Dramatic. Theatrical. Emotive.
Pedro Luis Raota
A less-known name outside South America, but one of the most emotionally powerful photographers I've encountered. The Argentinian master worked in black and white with dramatic light against dark backgrounds, and his portraits carry a depth of human feeling that stops you in your tracks. Raw, tender, and completely his own.

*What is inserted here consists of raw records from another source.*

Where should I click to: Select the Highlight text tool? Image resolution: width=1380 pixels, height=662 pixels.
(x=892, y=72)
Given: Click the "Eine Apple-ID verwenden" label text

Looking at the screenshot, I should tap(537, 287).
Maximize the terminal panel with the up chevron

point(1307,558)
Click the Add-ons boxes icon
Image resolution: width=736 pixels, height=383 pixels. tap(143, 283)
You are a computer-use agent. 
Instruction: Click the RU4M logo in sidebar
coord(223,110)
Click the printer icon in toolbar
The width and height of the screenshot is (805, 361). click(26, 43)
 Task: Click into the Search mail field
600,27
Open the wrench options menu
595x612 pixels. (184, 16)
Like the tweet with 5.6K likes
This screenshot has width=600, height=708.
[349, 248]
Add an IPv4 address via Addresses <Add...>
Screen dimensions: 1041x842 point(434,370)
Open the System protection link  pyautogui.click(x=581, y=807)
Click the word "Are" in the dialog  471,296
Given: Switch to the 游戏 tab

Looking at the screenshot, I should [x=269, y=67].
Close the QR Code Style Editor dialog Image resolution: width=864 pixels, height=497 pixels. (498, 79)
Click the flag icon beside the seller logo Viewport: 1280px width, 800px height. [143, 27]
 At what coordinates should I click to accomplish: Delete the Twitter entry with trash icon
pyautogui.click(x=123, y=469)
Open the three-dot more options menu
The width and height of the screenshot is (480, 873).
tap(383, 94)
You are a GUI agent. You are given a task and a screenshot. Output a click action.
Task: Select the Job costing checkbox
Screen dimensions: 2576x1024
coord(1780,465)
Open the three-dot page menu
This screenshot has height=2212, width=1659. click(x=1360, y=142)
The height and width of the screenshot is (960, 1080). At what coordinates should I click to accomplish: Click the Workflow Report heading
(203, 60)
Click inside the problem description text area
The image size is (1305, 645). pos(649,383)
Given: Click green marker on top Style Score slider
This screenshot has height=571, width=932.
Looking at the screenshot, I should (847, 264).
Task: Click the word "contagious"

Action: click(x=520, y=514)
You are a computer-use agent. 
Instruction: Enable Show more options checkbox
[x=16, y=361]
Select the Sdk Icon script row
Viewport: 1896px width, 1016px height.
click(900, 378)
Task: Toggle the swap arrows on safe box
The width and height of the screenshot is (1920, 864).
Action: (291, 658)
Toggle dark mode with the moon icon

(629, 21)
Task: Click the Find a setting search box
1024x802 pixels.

Panoramic. Luminous. Grand.
Peter Lik
Lik was born in Melbourne, the same city I grew up in, and I've watched him grow from local photographer to one of the most recognised landscape artists on the planet. His images operate at a scale and drama that most photographers wouldn't attempt — his commitment to the grand statement, to making a viewer feel genuinely small in front of an image, is something I deeply respect. There's also something personally meaningful about watching someone from your own backyard redefine what landscape photography can be.

Innovative. Luminous. Ethereal.
Matthew Pillsbury
Largely unknown outside photography circles, Pillsbury works with long exposures in public spaces — cinemas, museums, restaurants — turning human presence into ghostly traces of light and movement. His work sits in a space between documentation and abstraction that I find quietly extraordinary. If you haven't seen his work, look it up.

Patient. Epic. Intimate.
Sergio Leone
Leone taught me that the space between action and stillness is where the real drama lives. His films move between the epic and the intimate with a confidence that most directors never find — a face filling the entire frame, then a vast empty landscape, then back again. That tension between the grand and the personal is something I think about constantly when I'm framing a shot. Leone also understood patience — he would hold a moment far longer than was comfortable, and in doing so made the viewer feel every second of it. That's not a bad philosophy for a photographer either.